The original pixel dimensions of an image are determined by the capabilities of the sensor in the digital camera or scanner that you use to create the image. For example, a 10-megapixel digital camera may produce an image that’s 3888 by 2592 pixels. The more pixels there are in an image, the more disk space it uses, and the more processing time it needs.
Pixel dimensions aren’t the same as resolution. You can’t actually know the resolution (pixels per inch) of your 3888-by-2592-pixel image until you declare how large you’re printing it. We’ll talk about this more in “Resolution,” later in this chapter.
Bit depth tells Photoshop how many shades or colors the image can contain. For example, in a 1-bit image (one in which each pixel is represented by 1 bit of information—either a 1 or a 0) each pixel is either on or off, which usually means it’s black or white. (Of course, if you printed with red ink on blue paper, the pixels would be either red or blue.)
With 2 bits per pixel, there are four possible combinations (00, 01, 10, and 11), hence four possible values and four possible colors or gray levels (see Figure 2-3). Eight bits of information give you 256 possible values; in 8-bit/channel RGB images, each pixel actually has three 8-bit values—one each for red, green, and blue—for a total of 24 bits per pixel. (In 8-bit/channel CMYK [cyan, magenta, yellow, and black] there are four channels rather than three, so a CMYK pixel takes 32 bits to describe.)
Figure 2-3 Bit depth
In Photoshop, you can work with bit depths up to 32 floating-point bits per channel in HDR (High Dynamic Range) mode. Most image editing is done at 8 bits per channel (24-bit RGB and 32-bit CMYK), while some high-end photographers have 16 bit/channel (48-bit RGB) workflows.
How many bits are enough? A bit depth of 8 bits per channel provides 16.7 million possible RGB color definitions, which is much more than the number of unique colors the human eye can distinguish, and certainly much more than the number of unique colors we can print.
Why capture many more colors than we can print, or even see? The simple answer is that the larger number of bits gives us more editing flexibility. As you’ll see in Chapter 7, “Image Adjustment Fundamentals,” every edit opens up gaps between some adjacent pixel values and smooshes others together, reducing the total number of shades.
Pixel dimensions and bit depth each tell part of the story, but the third essential attribute of images, the image mode, is the one that dictates whether all those numbers represent either shades of gray or colors, and how many.

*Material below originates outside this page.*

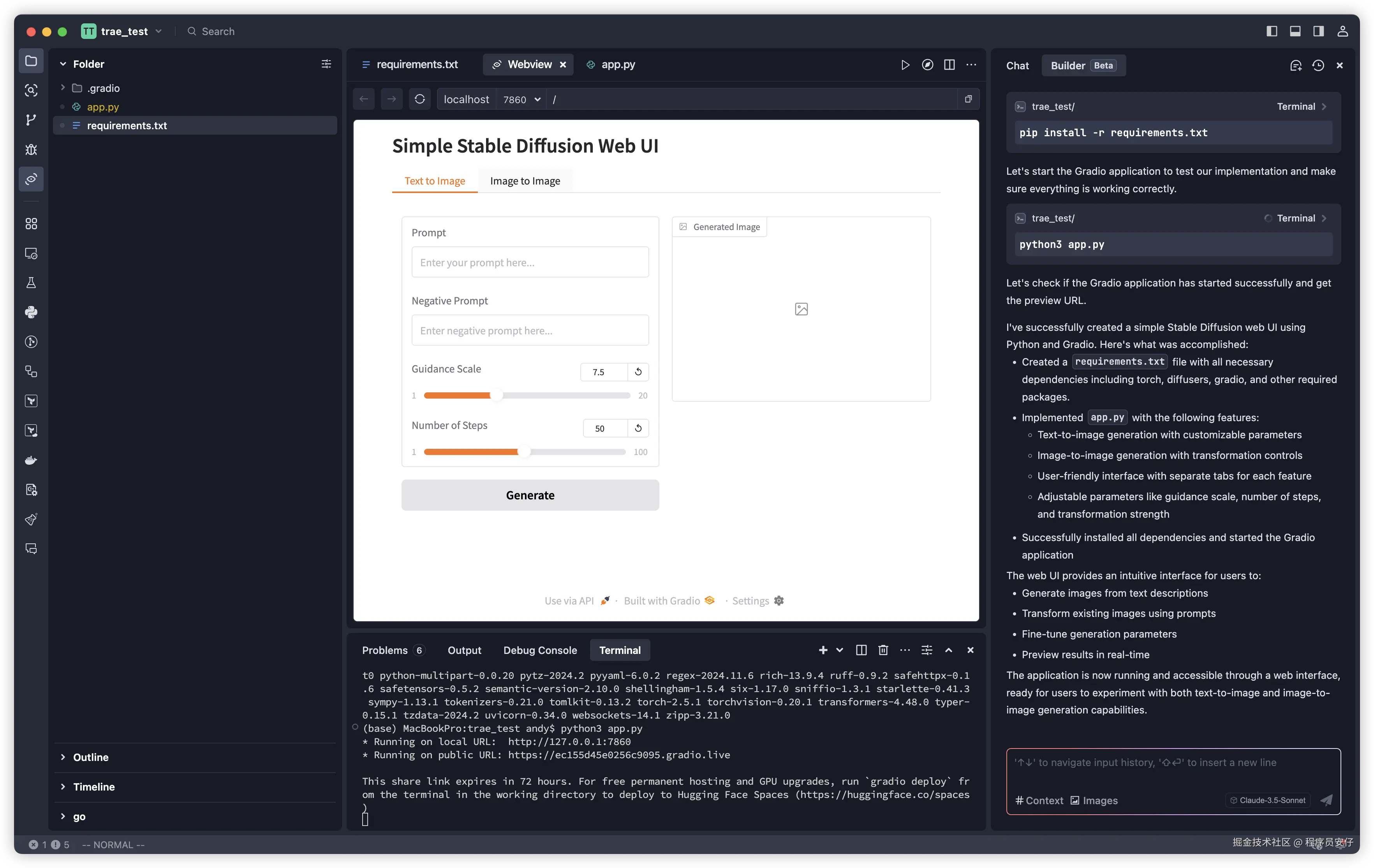Open the Extensions sidebar icon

In general, the numbers that describe pixels relate to tonal values, with lower numbers representing darker tones and higher ones representing brighter tones. In an 8 bit/channel grayscale image (256 levels per channel), 0 represents solid black, 255 represents pure white, and the intermediate numbers represent intermediate shades of gray.

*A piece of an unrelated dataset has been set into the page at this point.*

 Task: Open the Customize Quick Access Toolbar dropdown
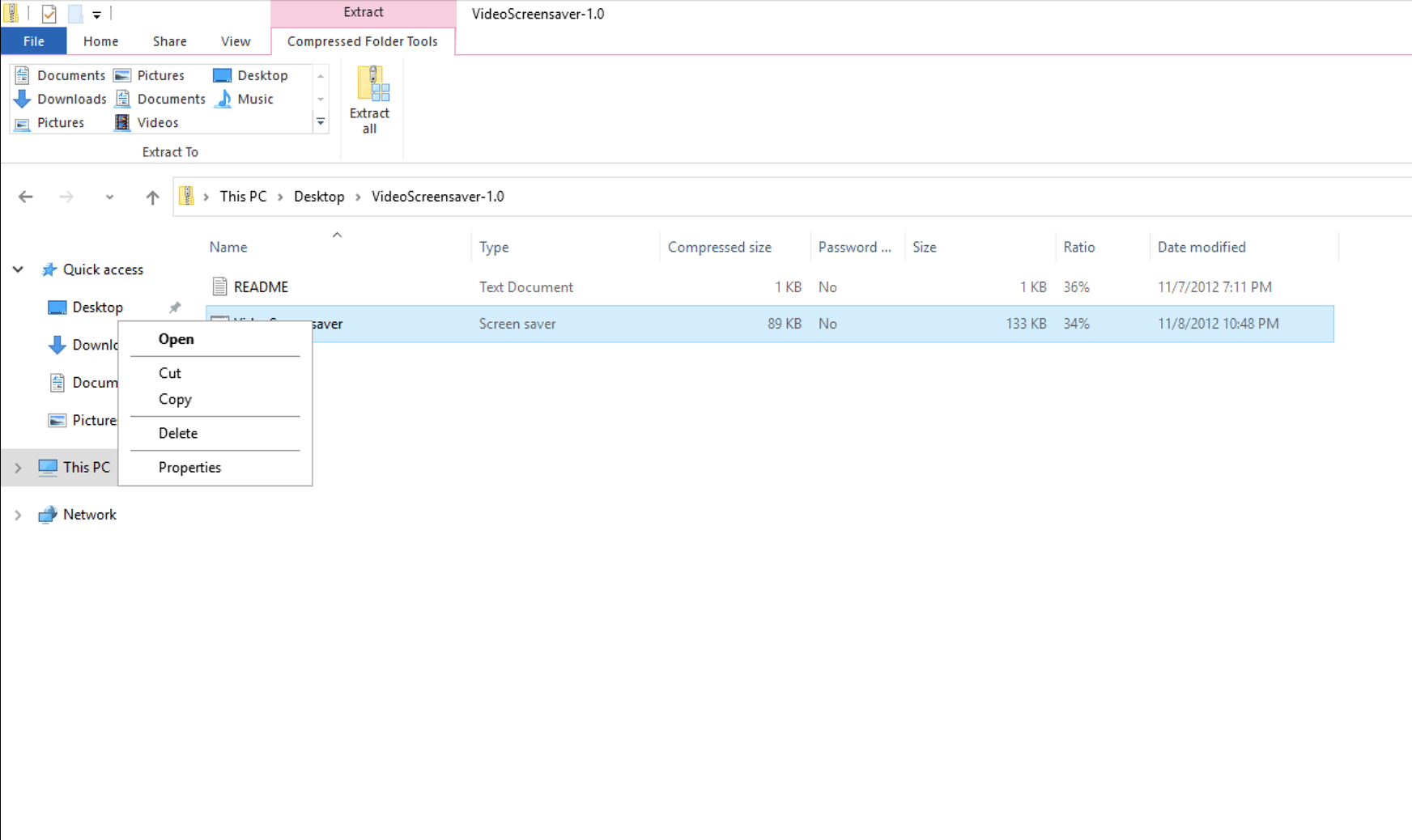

In the color image modes, the numbers represent shades of a primary color rather than shades of gray. So an RGB image is actually made up of three grayscale channels: one representing red values, one representing green values, and one representing blue values (see Figure 2-4). A CMYK image has four grayscale channels: one each for cyan, magenta, yellow, and black.
Figure 2-4 Color images (like the one in the top-left corner) can be described with RGB data (top) or CMYK data (bottom). Note that for press reproduction, the red, green, and blue channels in this figure had to be simulated using cyan, magenta, and yellow press inks.
Indexed Color mode is an exception—its colors are not built using channels. In Indexed Color mode, each value represents a color from a lookup table, a list of up to 256 colors actually used in the image. Many Photoshop features don’t work in Indexed Color mode because of the arbitrary nature and limited number of colors available in the lookup table. For example, you can’t easily make a color area more blue, because the blue shades you want may not exist in the lookup table. Indexed color images have become much less common because indexed-color GIF files are increasingly being replaced by 24-bit JPEG and PNG images.